Things are difficult – and not particularly cheerful – at the moment.
The so-called migrant crisis, the barbarism of ISIS troops in Syria and elsewhere, the humanitarian and fiscal crisis of Greece, Europe’s politicians’ utter inability to defend the human(e)ly necessary against nationalist and populist voices as well as against those of the world of finance . . . depressing, shocking, and utterly soul-destroying news everywhere.
Things took a dramatic turn this week due to the power that comes with masterfully arranged images – a medium so much more immediate and full of impact than any text can ever be.
First, there were the images of ISIS felons blowing up the ancient ruins of Palmyra for the sake of it (i. e. to hurt the Westerners in their love for everything ancient as well as to sell everything they can on the antiques market, in order to finance future heinous efforts).Secondly, significantly more overwhelming and unbearable still, there were the photos of a three-year old Syrian boy, Aylan Kurdi, whose corpse had been washed ashore after he (together with his older brother and his mother) had fallen off a dinghy on his way to what the family had hoped would be a better, secure future in Canada, reunited with other family members.
The photos of Aylan Kurdi’s corpse may well prove to have been a game changer. David Cameron, Britain’s Prime Minister and Supreme Blowhard when it comes to foreign affairs (from Britain’s EU membership to immigration), announced that – against his earlier statements – Britain will now take a share of Syrian refugees after all.
Too late, too little, of course, but then basic principles of compassion and humanity tend to fly out of the window whenever there are elections to be won, nationalist parties to be fought, and that particular brand of narrow-minded, selfish, and paranoid people (you know, those who always think that everyone out there has nothing better to do than to inconvenience them personally and to take away their hard-earned money) to be impressed – against all ethics and the convictions of a vast (if not always necessarily particularly vocal) majority of the British people.
In fact, even Britain’s deeply hypocritical rags and wannabe-representatives of the vox populi, The Sun and the Daily Mail, could no longer sustain their extended anti-immigration campaigns.

### Source data:
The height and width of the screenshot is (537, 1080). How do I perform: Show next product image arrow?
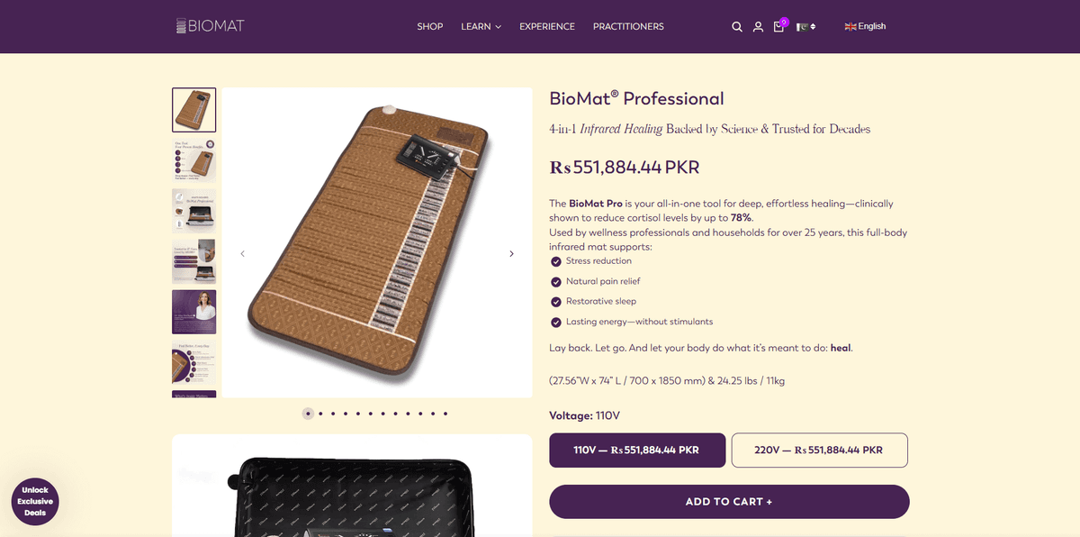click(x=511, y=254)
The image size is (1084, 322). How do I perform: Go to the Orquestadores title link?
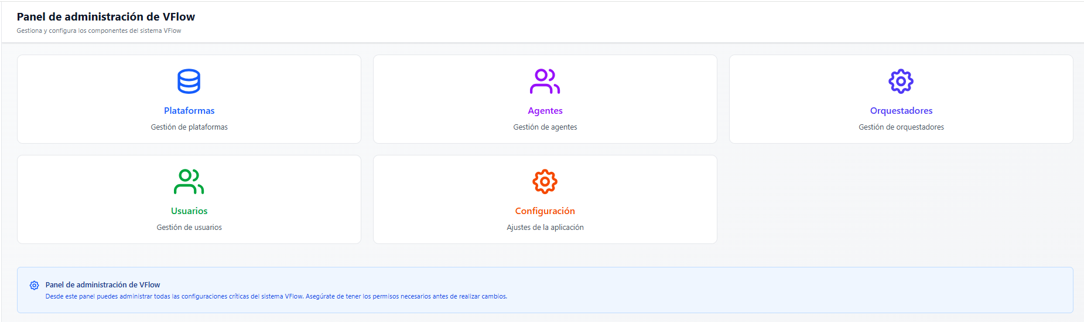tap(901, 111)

### Set task A:
Please repeat the stretch of the commentary on the migrant crisis from "The so-called migrant" through "soul-destroying news everywhere." word for word.
### Set task B:
Answer these questions from the commentary on the migrant crisis:
(i) Which ancient ruins were ISIS fighters shown blowing up?
(ii) In what country had Aylan Kurdi's family hoped to build a future?
(iii) Which two newspapers could no longer sustain their anti-immigration campaigns?
The material above isn't needed here.

### Written answer A:
The so-called migrant crisis, the barbarism of ISIS troops in Syria and elsewhere, the humanitarian and fiscal crisis of Greece, Europe’s politicians’ utter inability to defend the human(e)ly necessary against nationalist and populist voices as well as against those of the world of finance . . . depressing, shocking, and utterly soul-destroying news everywhere.

### Written answer B:
(i) Palmyra
(ii) Canada
(iii) The Sun and the Daily Mail